Koolhaas versus the Actor
2005.05.06 17:24
Le Corbusier is just as much a reenactor as Stirling and the NY5 are reenactors. Le Corbusier reenacted machine forms and ship forms and American agricultural architecture forms. And Le Corbusier even ultimately reenacted himself--the Palais des Congrès (1964) reenacts the Villa Savoye (1929).
are the origins common ? can we prove it ?
2005.09.08 10:54
Do a thesis on the commonality of brainwashing within architectural education within say the last two to three decades. Brainwashing in the sense of becoming blind to what is otherwise self evident. For example, is the Villa Savoye really a house? Yes, it's design intention was for it to be a house, but that's not what it really turned out to be, is it?
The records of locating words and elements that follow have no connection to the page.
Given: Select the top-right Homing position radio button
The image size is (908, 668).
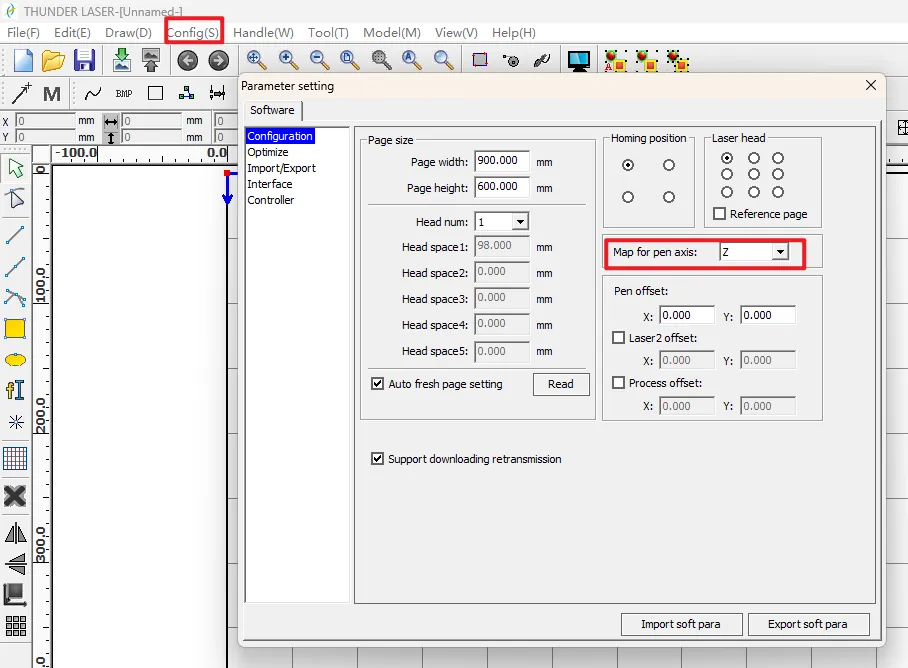Looking at the screenshot, I should (669, 165).
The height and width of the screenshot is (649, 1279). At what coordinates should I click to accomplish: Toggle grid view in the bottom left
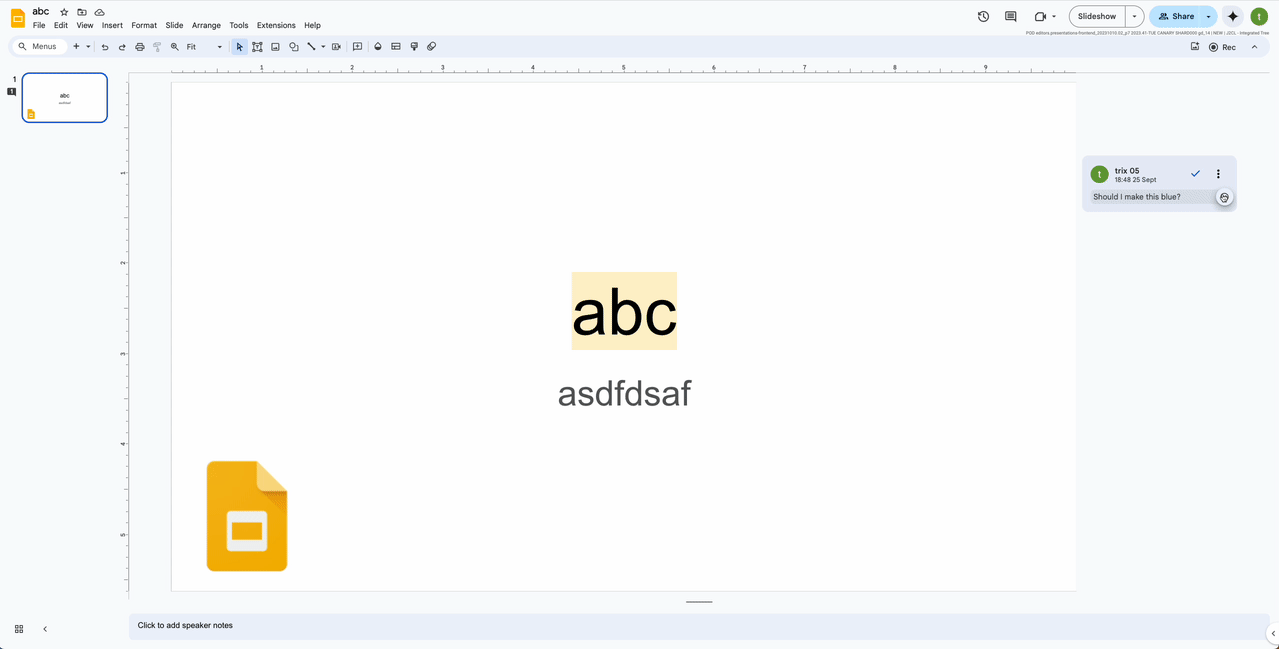pyautogui.click(x=19, y=628)
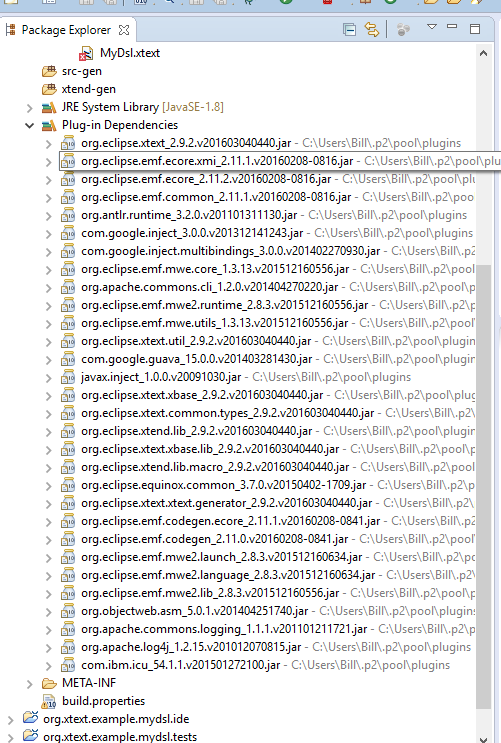Expand the JRE System Library node
The height and width of the screenshot is (743, 501).
point(30,108)
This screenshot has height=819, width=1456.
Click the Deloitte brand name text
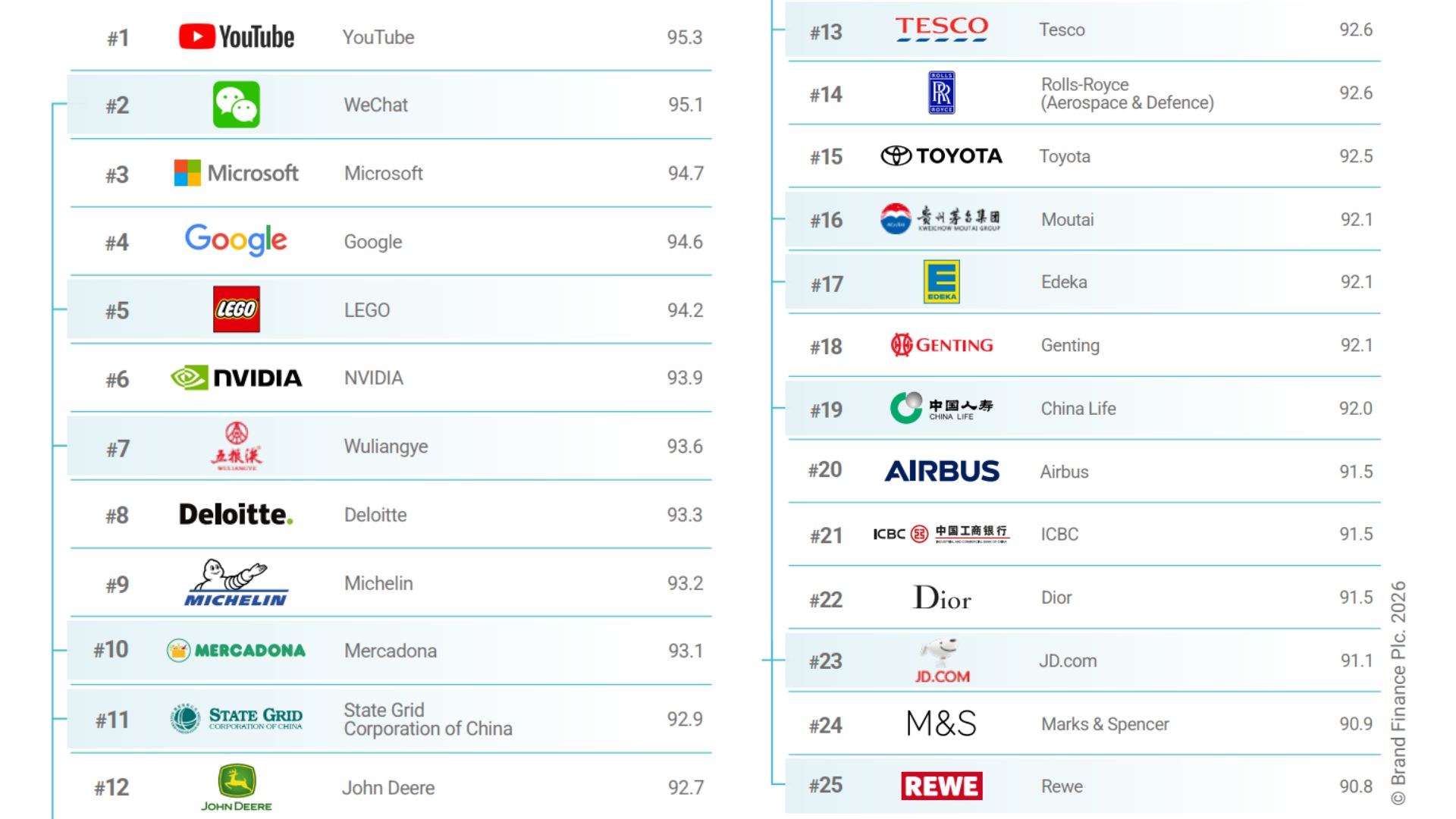(x=375, y=515)
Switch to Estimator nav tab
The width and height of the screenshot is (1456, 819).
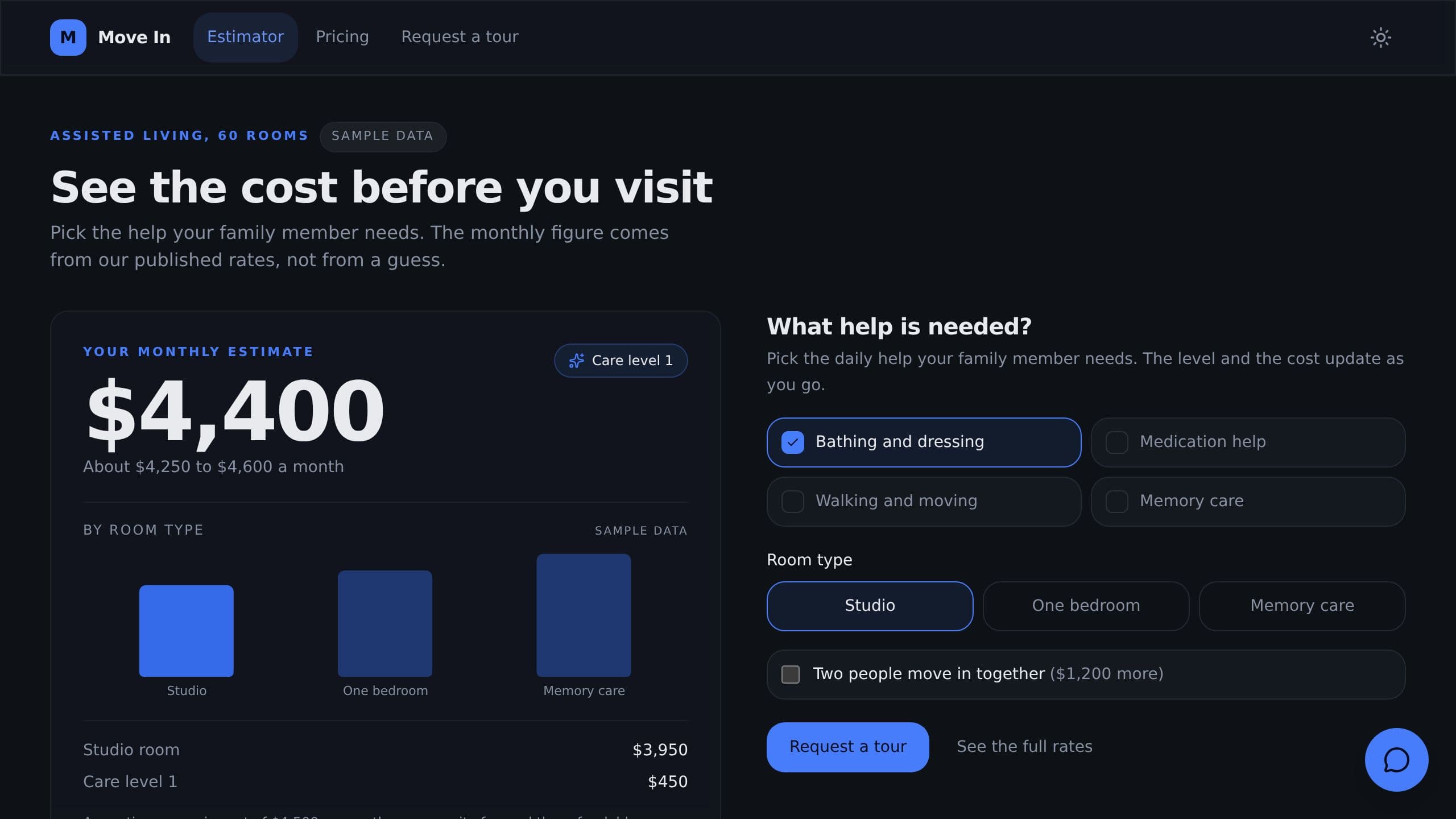[245, 37]
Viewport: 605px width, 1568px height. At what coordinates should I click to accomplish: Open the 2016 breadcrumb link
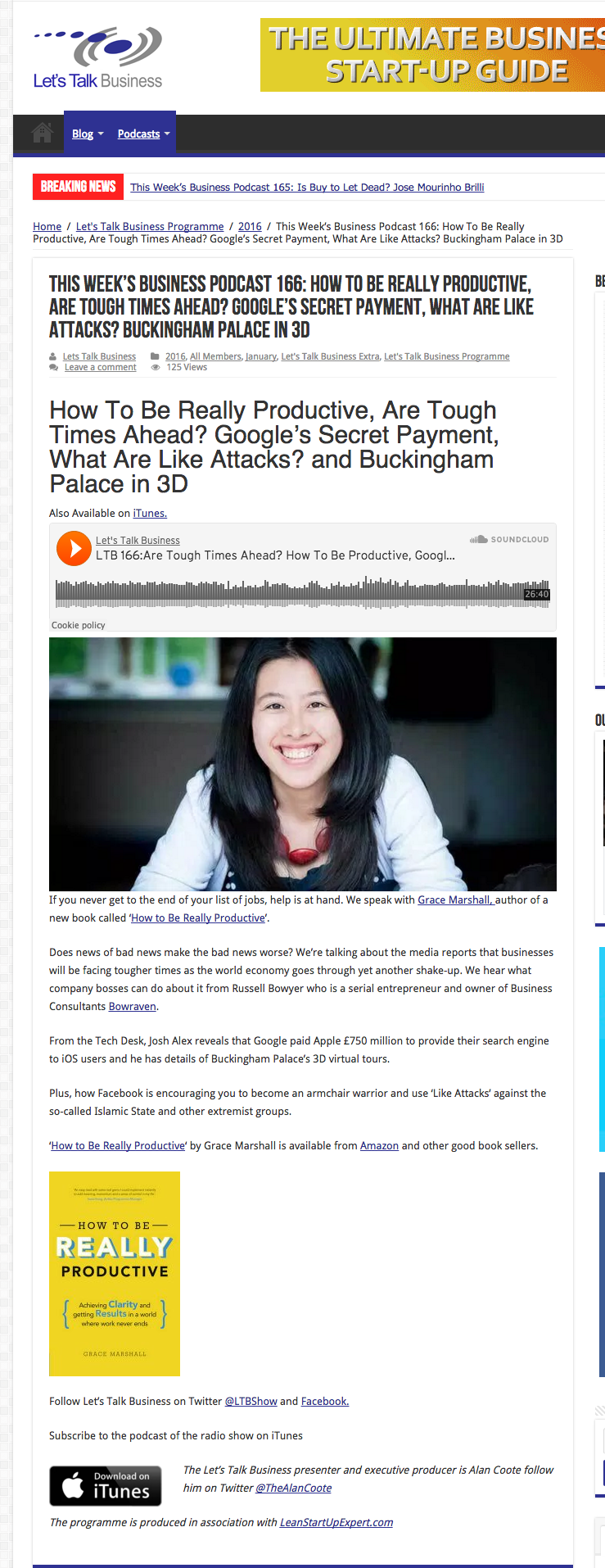(x=250, y=226)
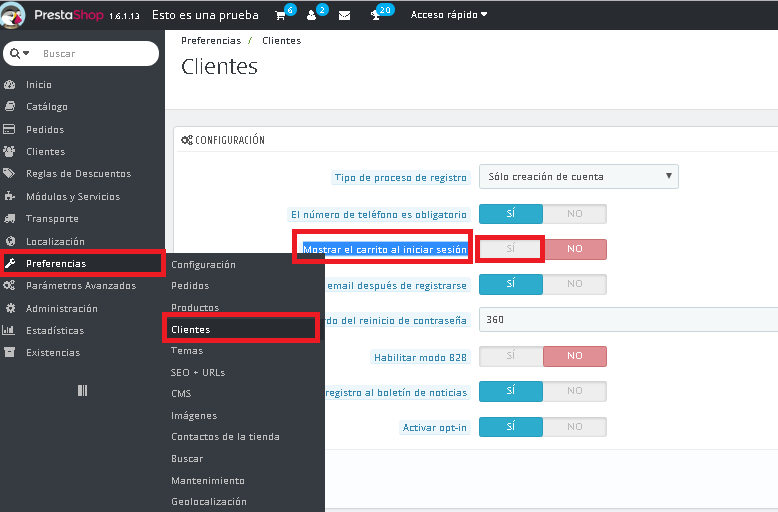Viewport: 778px width, 512px height.
Task: Open the customers notification icon in header
Action: (312, 16)
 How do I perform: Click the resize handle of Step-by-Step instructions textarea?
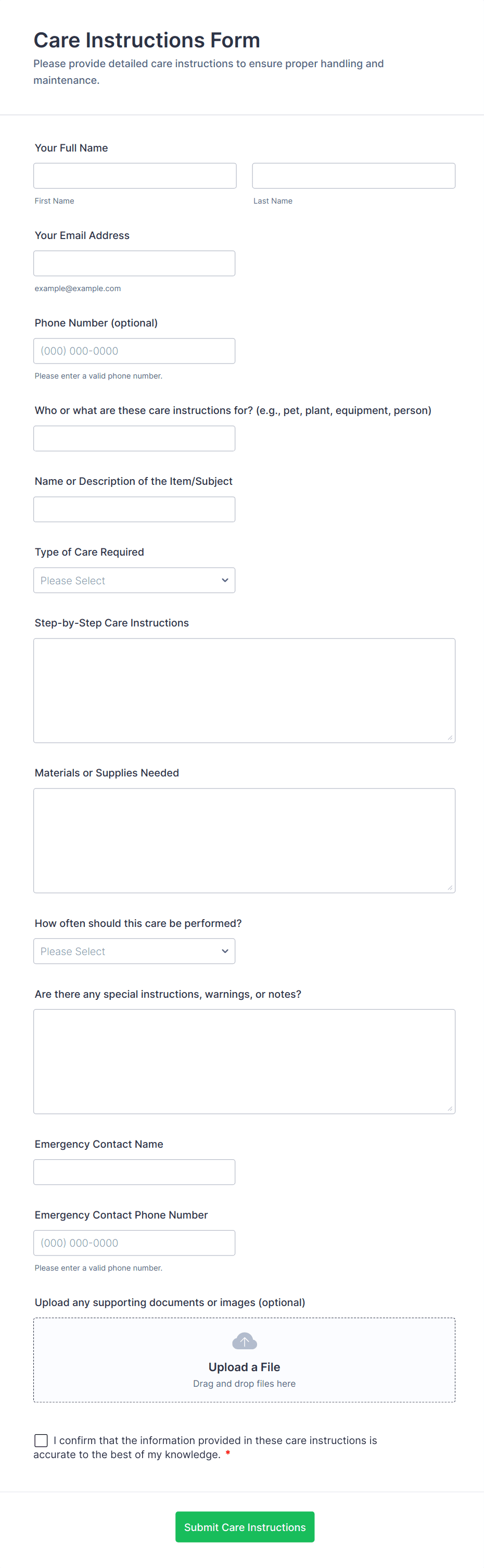point(450,738)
are the origins common ? can we prove it ?
2005.09.08 12:04
I was yesterday thinking of the Villa Savoye as a museum, perhaps specifically a museum of Modern architecture even?
bored with modern & contemporary, yet?
2008.07.14 10:06
It could well be argued that the Villa Savoye is a fitting representation or acme even of the paradigm shift in residential architecture toward overall minimalism. The skeleton of a minimalist building is even more minimal (or see Farnsworth House). Then came the decorated shed with minimalist decoration. And in the virtual present gemmating decorated sheds infringing upon minimalist remains.
museum collecting
2009.04.07
...the collected museums are also within IQ. ...have yet to compile all the museum plans within Quondam's collection, meaning to add Museum Annex, Calder Museum, Working Title Museum, Haus der Kunst, Cut & Paste Museum (and just as an aside, the latest REX museum seems to relate to the Cut & Paste Museum), Acropolis Q, Venue, Gallery Berwin, Circle Squared Museum, Domestic Museum, 5233, Villa Savoye(?), Palace of Versailles, and all the superimposed museum plans.
Examples of modern exterior with traditional interior
2009.10.04 11:55
I was wondering if anyone can point me to some specific examples of built works that have a modern exterior or shell with a traditional/historic interior design. Is there anything out there like Villa Savoye on the outside with like Rococo salons and/or Gothic kitchens and/or Turkish baths on the inside? Maybe Barcelona Pavilion on the outside with Greek temple interior? No hurry. Was just suddenly inspired to ask.